= Politics of Tuscany =

Politics of Italian region

The politics of Tuscany, a region of Italy, takes place in the framework of an "anomalous presidential" representative democracy or prime-ministerial system with an executive presidency, whereby the President of the Region is the head of government, and of a pluriform multi-party system. Legislative power is vested in the Regional Council of Tuscany, while executive power is exercised by the Regional Government led by the President, who is directly elected by the people. The current Statute, which regulates the functioning of the regional institutions, has been in force since 2005.

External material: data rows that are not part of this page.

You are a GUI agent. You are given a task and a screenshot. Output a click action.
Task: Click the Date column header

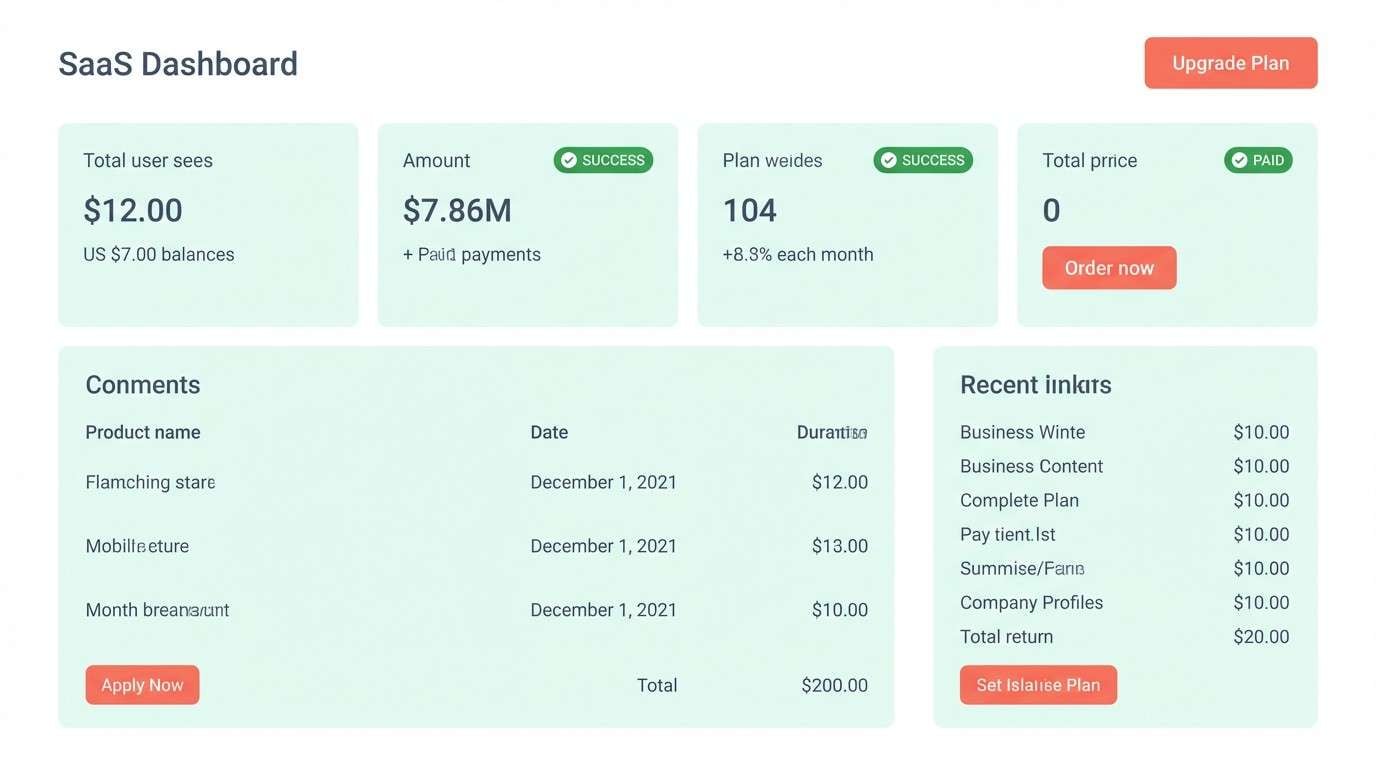[x=549, y=432]
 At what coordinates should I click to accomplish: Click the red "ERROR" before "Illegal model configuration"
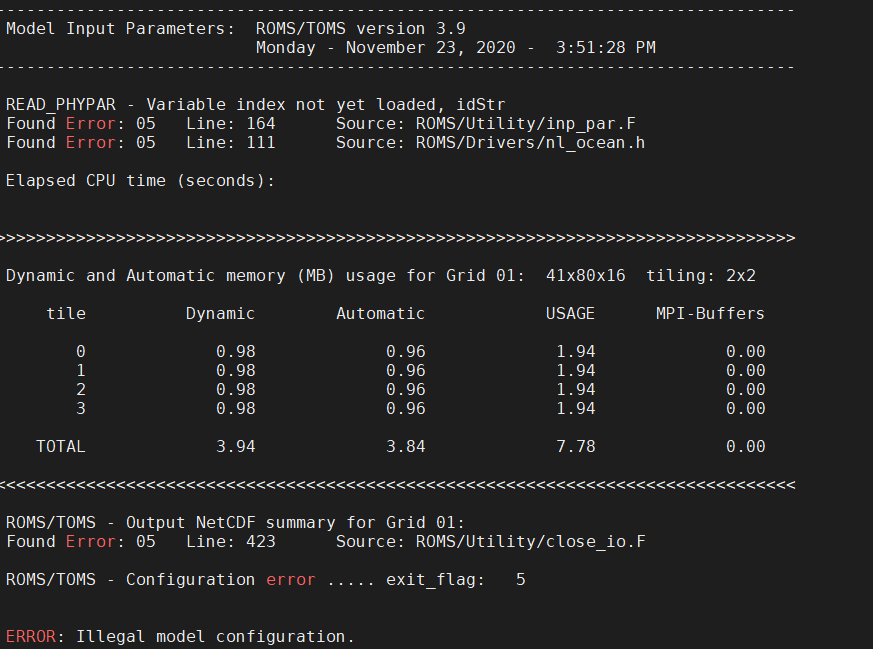tap(30, 636)
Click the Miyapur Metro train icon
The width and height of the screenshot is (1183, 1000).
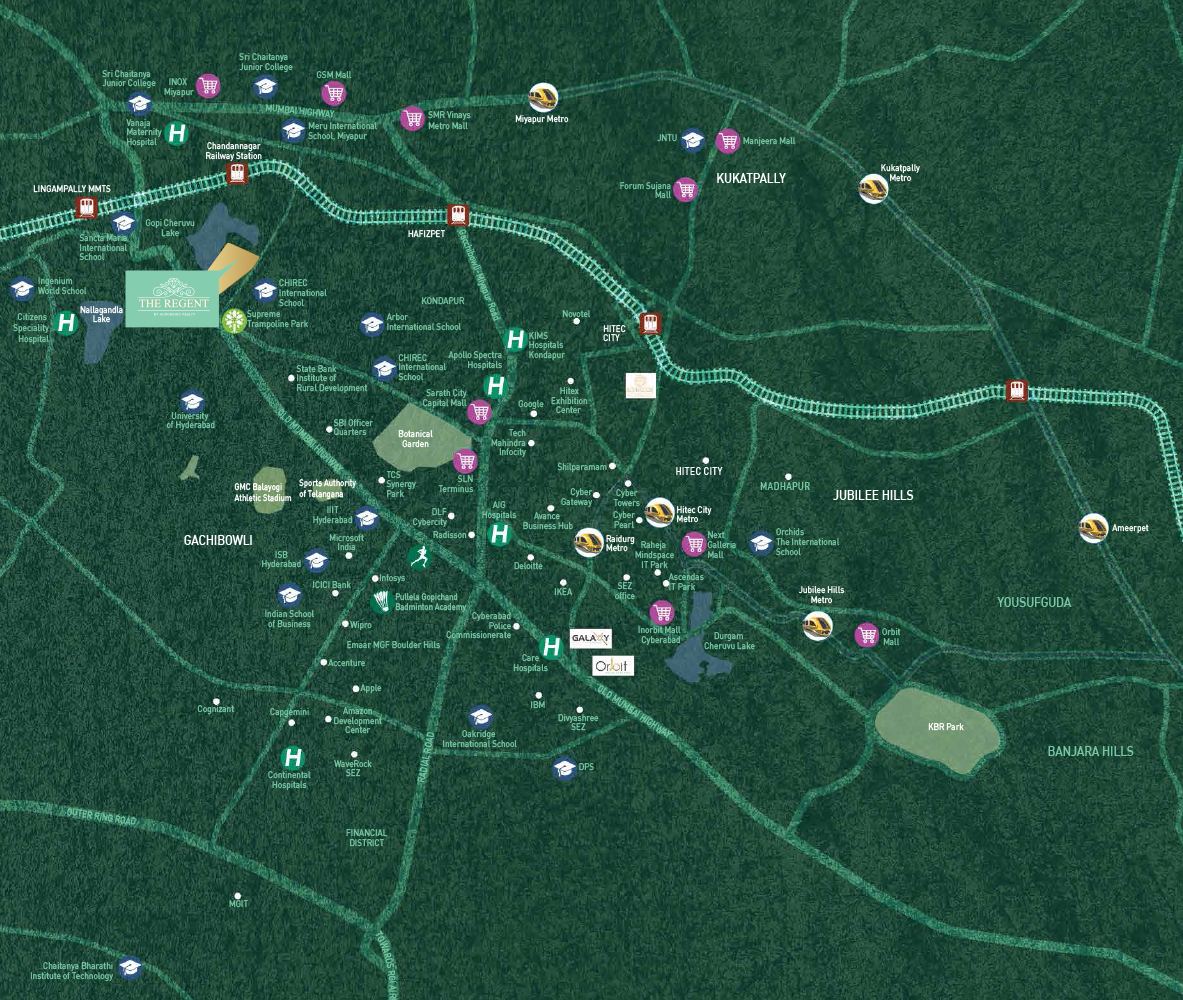click(543, 97)
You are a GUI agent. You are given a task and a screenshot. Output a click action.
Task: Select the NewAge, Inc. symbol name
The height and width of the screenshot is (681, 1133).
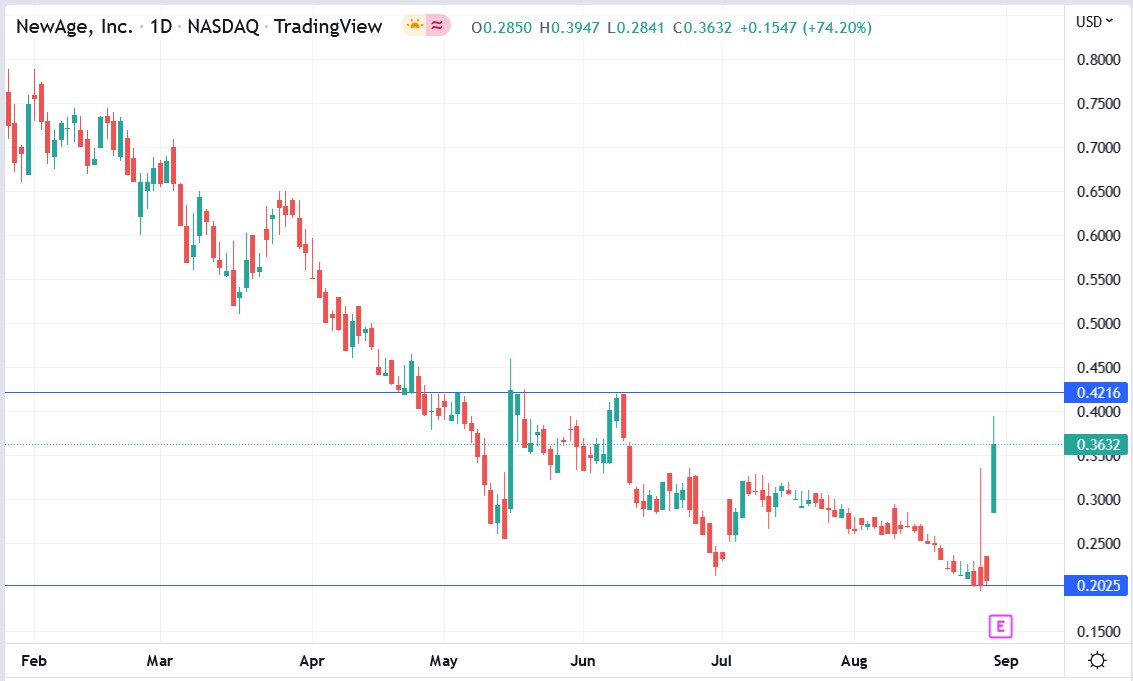coord(73,27)
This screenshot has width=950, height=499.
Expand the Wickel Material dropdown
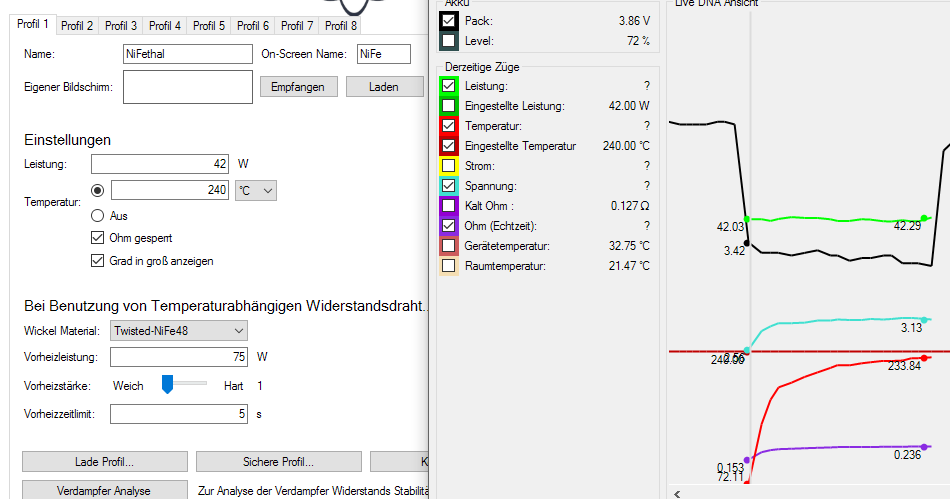[179, 331]
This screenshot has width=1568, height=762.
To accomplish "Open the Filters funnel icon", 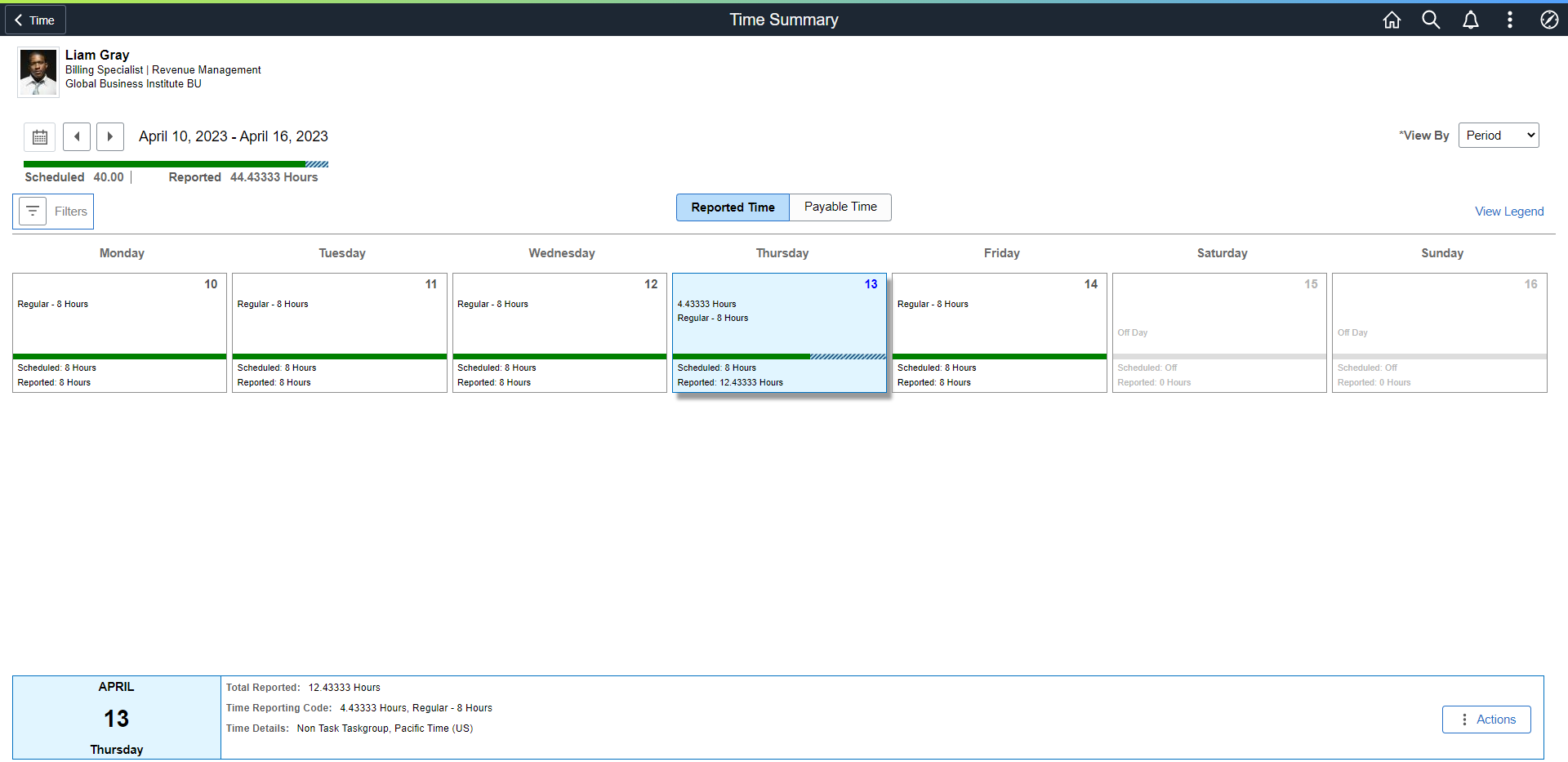I will [33, 212].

Prior to the rise of Fascism, most of the deputies elected in Tuscany were part of the liberal establishment (see Historical Right, Historical Left and Liberals), which governed Italy for decades. Florence and the southern provinces of the region were anyway an early stronghold of the Italian Socialist Party (PSI). At the 1924 general election, which opened the way to the Fascist authoritarian rule, Tuscany was one of the regions where the National Fascist Party (PNF) obtained more than 70% of the vote.

After World War II, Tuscany became a stronghold of the Italian Communist Party (PCI), which was especially strong in rural areas. The PCI and its successors have governed the region since 1970. The region is now a stronghold of the "centre-left coalition" led by the Democratic Party (PD), like the other regions of the so-called "Red belt".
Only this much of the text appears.